Foodprint 4Foodprint steps up to coronavirus challenge

The student-run food surplus supermarket and redistribution network Foodprint, which was established thanks to a Cascade grant, has been stepping up its activity after demand surged in the current lockdown to tackle COVID-19.

The award-winning social enterprise, Nottingham’s first social supermarket run entirely by students and volunteers is supported by Enactus Nottingham, a student entrepreneurship body based at the Nottingham University Business School.

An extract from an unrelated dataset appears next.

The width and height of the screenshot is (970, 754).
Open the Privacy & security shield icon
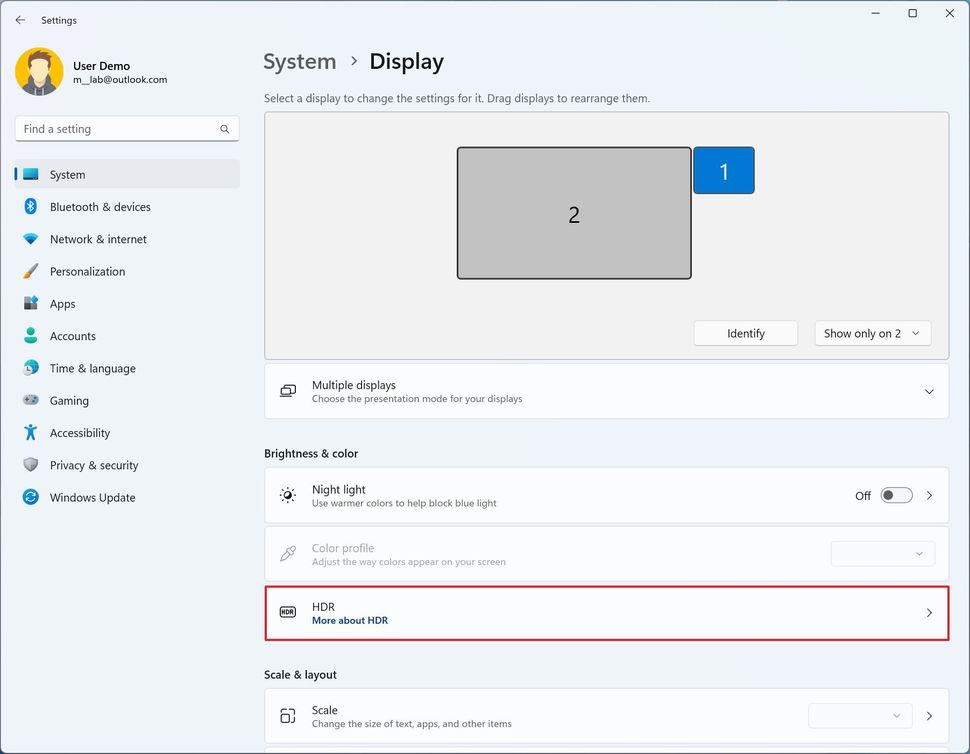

The Foodprint supermarket in Sneinton sells and delivers unsold food that is still good to eat at discounted prices, which the large supermarket chains would otherwise discard, ending up in landfill. Since its launch in 2017, Foodprint has been supplying food to around 600 households, food banks, homeless shelters and school breakfast clubs in inner city Nottingham but the COVID-19 outbreak and subsequent lockdown has seen demand increase dramatically.

Since the outbreak the not-for-profit business has had to adjust its operations to adhere to the protocols of the lockdown. Now, thanks to new partnerships with other charities and organisations in Nottingham, Foodprint has been able to expand its redistribution service to more vulnerable people in the community.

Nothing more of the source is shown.